» **TEXTO FORNECIDO**:
Seu livro Vida e Arte, grande porque de linguagem direta, repleto de fatos descritos com difícil simplicidade, evita ser subjetivo em demasia. Para a sobrinha Alcione, historiadora cuidadosa em manter sua memória, Lélia escreveu um relato imprescindível à história brasileira, que em tudo correspondeu à personalidade de sua autora, morta em 2004, aos 93 anos. “No livro, ela está diante do mundo, não o mundo diante dela”, como define em entrevista a CartaCapital a filha de Athos, irmã de Perseu. Mesmo ao escrever a própria história, Lélia olhou antes para a história de todos.

Sua sobrinha se lembra da atriz como dotada de um “sentido dramático da vida”. Lélia se mostrava extrovertida e expunha o pensamento “com muita força, de forma categórica”. No palco onde representou Mãe Coragem e Seus Filhos, de Bertolt Brecht, e nas pequenas telas do Grande Teatro Tupi, do canal 4, Rio, a atriz soube dar aos personagens a densidade exigida. Mas, como lembra Alcione, era uma intérprete também dotada para os tipos leves. Lélia não aderia exatamente ao tom cômico circense, mas àquele fino, de observação.

Sua ironia era um  traço familiar. “Nós a entendíamos como uma forma de raciocínio e pensamento, uma maneira de acompanhar o mundo ao redor”, acredita a historiadora de 77 anos, que prefere chamar de “debates” as discussões políticas feitas pelos Abramo à mesa de jantar. “Lélia, como todos nós, observava tudo de modo extremamente crítico, até mesmo as tragédias pessoais e os próprios defeitos. Pessoas assim não são alegres, certo? Nem poderiam ser.” Apesar disso, Alcione Abramo ressalta a existência plena, sem recuos,- vivida por Lélia. “Ela sabia se reerguer dos momentos de abatimento profundo.”

O crítico brasileiro Antonio Candido, colega de crença e militância política, definiu a atriz com usual acuidade no prefácio às memórias, em 1996: “O nosso mundo é tão cheio de quebras, capitulações, deserções, omissões e tudo o mais, que conforta ler a narrativa de uma vida como a de Lélia Abramo, que nunca vergou a espinha, nunca sacrificou a consciência à conveniência e desde muito jovem se opôs à injustiça da sociedade. Que sempre rejeitou as vias sinuosas e preferiu perder empregos, arriscar a segurança, sofrer discriminações para poder dizer a verdade e agir de acordo com os seus pontos de vista”.

» **DADOS FORNECIDOS**:
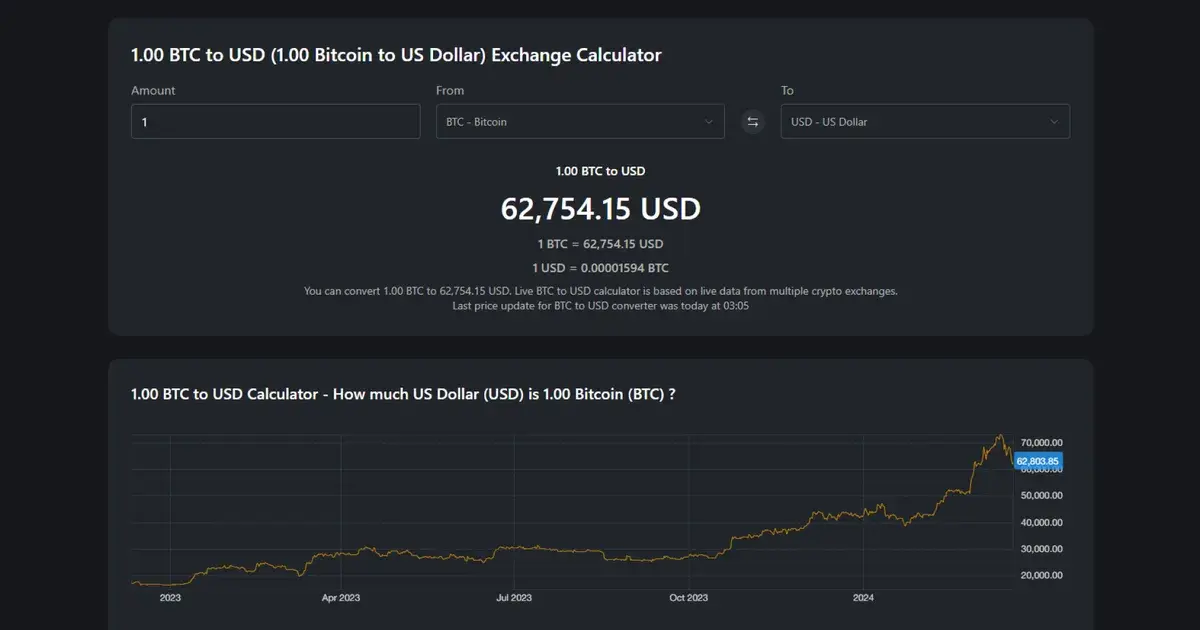Select the highlighted 62,803.85 price badge
The height and width of the screenshot is (630, 1200).
[x=1037, y=461]
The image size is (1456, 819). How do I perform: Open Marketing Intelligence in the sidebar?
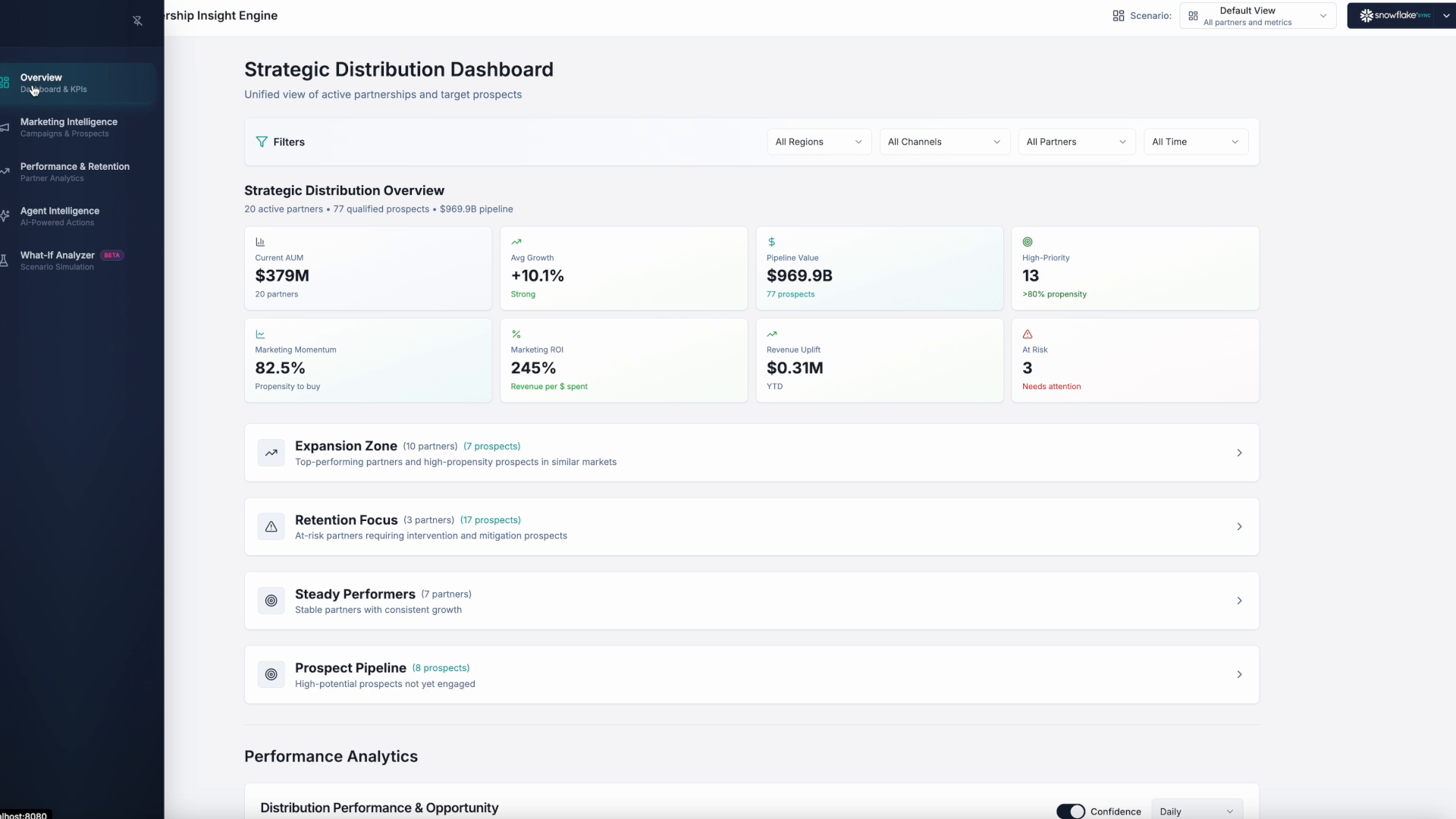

» **PROBLEMA A RESOLVER**: Por favor, edite o trecho do texto sobre Lélia Abramo entre "Seu livro Vida" e "história de todos.", inclusive, trocando "sobrinha" por "parente".

» **RESPOSTA CORRETA**:
Seu livro Vida e Arte, grande porque de linguagem direta, repleto de fatos descritos com difícil simplicidade, evita ser subjetivo em demasia. Para a parente Alcione, historiadora cuidadosa em manter sua memória, Lélia escreveu um relato imprescindível à história brasileira, que em tudo correspondeu à personalidade de sua autora, morta em 2004, aos 93 anos. “No livro, ela está diante do mundo, não o mundo diante dela”, como define em entrevista a CartaCapital a filha de Athos, irmã de Perseu. Mesmo ao escrever a própria história, Lélia olhou antes para a história de todos.